WRITTEN INSTRUCTION: Return each line of the entries below as a JSON list of strings, one string per line, with blank lines skipped. Leave the pictures out.

* start MATERIAL SHOWN *

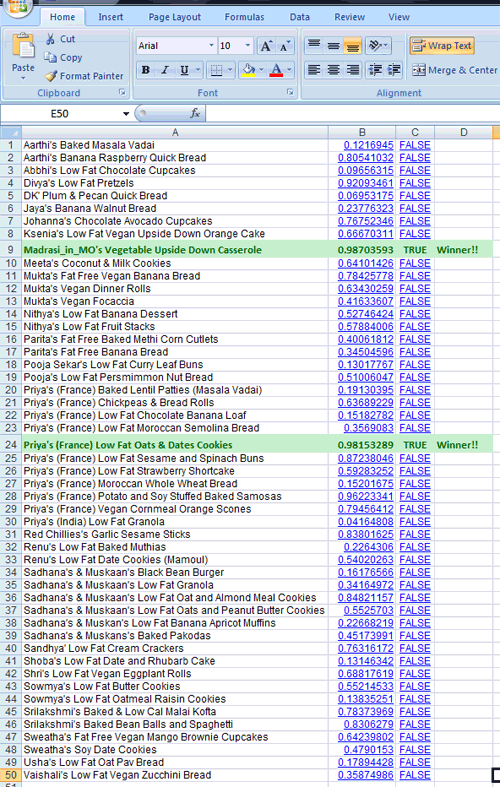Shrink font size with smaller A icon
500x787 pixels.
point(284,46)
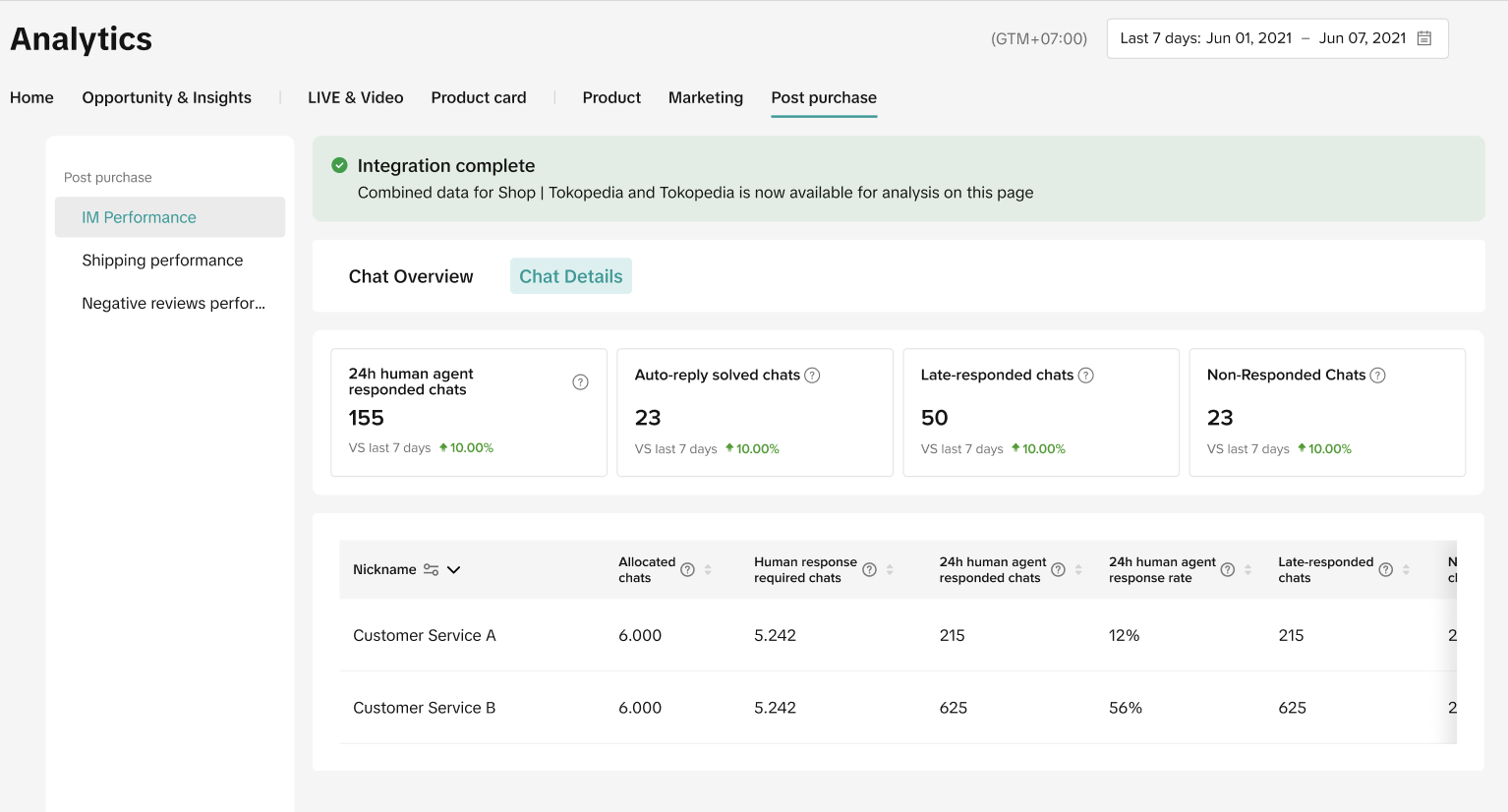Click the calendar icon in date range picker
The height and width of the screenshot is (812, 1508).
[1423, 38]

* end MATERIAL SHOWN *

RESPONSE FOR THIS EXERCISE:
[
  "Shrink font size with smaller A icon",
  "500x787 pixels.",
  "point(284,46)",
  "Click the calendar icon in date range picker",
  "The height and width of the screenshot is (812, 1508).",
  "[1423, 38]"
]